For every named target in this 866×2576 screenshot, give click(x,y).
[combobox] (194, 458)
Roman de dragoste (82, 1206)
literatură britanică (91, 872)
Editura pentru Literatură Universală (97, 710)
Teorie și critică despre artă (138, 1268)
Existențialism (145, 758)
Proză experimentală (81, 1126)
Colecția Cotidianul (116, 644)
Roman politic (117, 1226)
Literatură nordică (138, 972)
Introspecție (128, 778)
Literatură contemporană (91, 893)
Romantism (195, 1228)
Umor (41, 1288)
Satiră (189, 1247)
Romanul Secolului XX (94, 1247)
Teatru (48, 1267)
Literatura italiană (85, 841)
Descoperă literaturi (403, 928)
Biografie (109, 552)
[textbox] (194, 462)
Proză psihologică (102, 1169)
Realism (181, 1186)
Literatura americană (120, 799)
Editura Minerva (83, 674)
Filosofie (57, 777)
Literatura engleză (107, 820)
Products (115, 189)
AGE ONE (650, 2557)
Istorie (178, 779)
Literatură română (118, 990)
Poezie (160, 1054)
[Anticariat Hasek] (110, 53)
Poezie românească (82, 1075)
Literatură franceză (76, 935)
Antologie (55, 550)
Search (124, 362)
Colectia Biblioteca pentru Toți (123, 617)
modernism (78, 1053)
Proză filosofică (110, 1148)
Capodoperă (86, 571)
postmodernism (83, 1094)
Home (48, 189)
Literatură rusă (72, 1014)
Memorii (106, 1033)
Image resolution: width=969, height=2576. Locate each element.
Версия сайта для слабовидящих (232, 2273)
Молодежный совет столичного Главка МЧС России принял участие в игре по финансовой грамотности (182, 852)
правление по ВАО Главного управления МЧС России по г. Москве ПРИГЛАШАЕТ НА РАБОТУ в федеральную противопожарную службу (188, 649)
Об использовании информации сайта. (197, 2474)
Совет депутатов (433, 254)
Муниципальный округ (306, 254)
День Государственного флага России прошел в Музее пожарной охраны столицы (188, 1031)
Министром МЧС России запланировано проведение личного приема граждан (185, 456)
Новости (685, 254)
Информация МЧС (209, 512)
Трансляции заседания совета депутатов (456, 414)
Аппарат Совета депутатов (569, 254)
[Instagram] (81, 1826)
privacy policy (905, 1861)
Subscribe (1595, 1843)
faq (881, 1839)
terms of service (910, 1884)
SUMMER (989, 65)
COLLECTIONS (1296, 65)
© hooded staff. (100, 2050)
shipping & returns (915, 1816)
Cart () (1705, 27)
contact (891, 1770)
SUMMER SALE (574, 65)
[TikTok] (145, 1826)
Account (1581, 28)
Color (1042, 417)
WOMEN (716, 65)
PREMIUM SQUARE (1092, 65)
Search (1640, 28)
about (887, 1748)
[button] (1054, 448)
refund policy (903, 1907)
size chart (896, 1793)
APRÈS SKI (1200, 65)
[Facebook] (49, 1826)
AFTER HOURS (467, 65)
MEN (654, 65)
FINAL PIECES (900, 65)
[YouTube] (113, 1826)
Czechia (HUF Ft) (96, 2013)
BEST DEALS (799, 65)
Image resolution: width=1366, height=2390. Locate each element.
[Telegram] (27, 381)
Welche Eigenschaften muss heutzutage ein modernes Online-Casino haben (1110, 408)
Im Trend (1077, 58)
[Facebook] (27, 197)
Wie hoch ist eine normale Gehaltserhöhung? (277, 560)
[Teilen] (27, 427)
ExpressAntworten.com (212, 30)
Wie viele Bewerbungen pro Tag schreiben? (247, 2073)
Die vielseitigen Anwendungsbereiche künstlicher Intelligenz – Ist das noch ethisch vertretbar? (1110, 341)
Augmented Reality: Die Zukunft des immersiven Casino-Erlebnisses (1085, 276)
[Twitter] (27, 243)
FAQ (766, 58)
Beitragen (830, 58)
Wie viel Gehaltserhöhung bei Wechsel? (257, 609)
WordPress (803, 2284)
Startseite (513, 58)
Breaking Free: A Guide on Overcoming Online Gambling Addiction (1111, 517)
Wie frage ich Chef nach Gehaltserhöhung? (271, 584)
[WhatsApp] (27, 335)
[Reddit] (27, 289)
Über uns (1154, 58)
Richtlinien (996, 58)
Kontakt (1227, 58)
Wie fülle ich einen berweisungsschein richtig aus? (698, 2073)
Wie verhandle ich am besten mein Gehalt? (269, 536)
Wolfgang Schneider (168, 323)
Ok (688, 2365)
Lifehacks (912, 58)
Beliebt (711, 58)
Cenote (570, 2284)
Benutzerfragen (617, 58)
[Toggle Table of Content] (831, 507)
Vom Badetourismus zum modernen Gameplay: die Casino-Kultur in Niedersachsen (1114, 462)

**The problem:** Your reply should consist of all the records, restated exactly.

**Task response:**
For every named target in this 866×2576 screenshot, give click(x,y).
[combobox] (194, 458)
Roman de dragoste (82, 1206)
literatură britanică (91, 872)
Editura pentru Literatură Universală (97, 710)
Teorie și critică despre artă (138, 1268)
Existențialism (145, 758)
Proză experimentală (81, 1126)
Colecția Cotidianul (116, 644)
Roman politic (117, 1226)
Literatură nordică (138, 972)
Introspecție (128, 778)
Literatură contemporană (91, 893)
Romantism (195, 1228)
Umor (41, 1288)
Satiră (189, 1247)
Romanul Secolului XX (94, 1247)
Teatru (48, 1267)
Literatura italiană (85, 841)
Descoperă literaturi (403, 928)
Biografie (109, 552)
[textbox] (194, 462)
Proză psihologică (102, 1169)
Realism (181, 1186)
Literatura americană (120, 799)
Editura Minerva (83, 674)
Filosofie (57, 777)
Literatura engleză (107, 820)
Products (115, 189)
AGE ONE (650, 2557)
Istorie (178, 779)
Literatură română (118, 990)
Poezie (160, 1054)
[Anticariat Hasek] (110, 53)
Poezie românească (82, 1075)
Literatură franceză (76, 935)
Antologie (55, 550)
Search (124, 362)
Colectia Biblioteca pentru Toți (123, 617)
modernism (78, 1053)
Proză filosofică (110, 1148)
Capodoperă (86, 571)
postmodernism (83, 1094)
Home (48, 189)
Literatură rusă (72, 1014)
Memorii (106, 1033)
Image resolution: width=969, height=2576. Locate each element.
Версия сайта для слабовидящих (232, 2273)
Молодежный совет столичного Главка МЧС России принял участие в игре по финансовой грамотности (182, 852)
правление по ВАО Главного управления МЧС России по г. Москве ПРИГЛАШАЕТ НА РАБОТУ в федеральную противопожарную службу (188, 649)
Об использовании информации сайта. (197, 2474)
Совет депутатов (433, 254)
Муниципальный округ (306, 254)
День Государственного флага России прошел в Музее пожарной охраны столицы (188, 1031)
Министром МЧС России запланировано проведение личного приема граждан (185, 456)
Новости (685, 254)
Информация МЧС (209, 512)
Трансляции заседания совета депутатов (456, 414)
Аппарат Совета депутатов (569, 254)
[Instagram] (81, 1826)
privacy policy (905, 1861)
Subscribe (1595, 1843)
faq (881, 1839)
terms of service (910, 1884)
SUMMER (989, 65)
COLLECTIONS (1296, 65)
© hooded staff. (100, 2050)
shipping & returns (915, 1816)
Cart () (1705, 27)
contact (891, 1770)
SUMMER SALE (574, 65)
[TikTok] (145, 1826)
Account (1581, 28)
Color (1042, 417)
WOMEN (716, 65)
PREMIUM SQUARE (1092, 65)
Search (1640, 28)
about (887, 1748)
[button] (1054, 448)
refund policy (903, 1907)
size chart (896, 1793)
APRÈS SKI (1200, 65)
[Facebook] (49, 1826)
AFTER HOURS (467, 65)
MEN (654, 65)
FINAL PIECES (900, 65)
[YouTube] (113, 1826)
Czechia (HUF Ft) (96, 2013)
BEST DEALS (799, 65)
Image resolution: width=1366, height=2390. Locate each element.
[Telegram] (27, 381)
Welche Eigenschaften muss heutzutage ein modernes Online-Casino haben (1110, 408)
Im Trend (1077, 58)
[Facebook] (27, 197)
Wie hoch ist eine normale Gehaltserhöhung? (277, 560)
[Teilen] (27, 427)
ExpressAntworten.com (212, 30)
Wie viele Bewerbungen pro Tag schreiben? (247, 2073)
Die vielseitigen Anwendungsbereiche künstlicher Intelligenz – Ist das noch ethisch vertretbar? (1110, 341)
Augmented Reality: Die Zukunft des immersiven Casino-Erlebnisses (1085, 276)
[Twitter] (27, 243)
FAQ (766, 58)
Beitragen (830, 58)
Wie viel Gehaltserhöhung bei Wechsel? (257, 609)
WordPress (803, 2284)
Startseite (513, 58)
Breaking Free: A Guide on Overcoming Online Gambling Addiction (1111, 517)
Wie frage ich Chef nach Gehaltserhöhung? (271, 584)
[WhatsApp] (27, 335)
[Reddit] (27, 289)
Über uns (1154, 58)
Richtlinien (996, 58)
Kontakt (1227, 58)
Wie fülle ich einen berweisungsschein richtig aus? (698, 2073)
Wie verhandle ich am besten mein Gehalt? (269, 536)
Wolfgang Schneider (168, 323)
Ok (688, 2365)
Lifehacks (912, 58)
Beliebt (711, 58)
Cenote (570, 2284)
Benutzerfragen (617, 58)
[Toggle Table of Content] (831, 507)
Vom Badetourismus zum modernen Gameplay: die Casino-Kultur in Niedersachsen (1114, 462)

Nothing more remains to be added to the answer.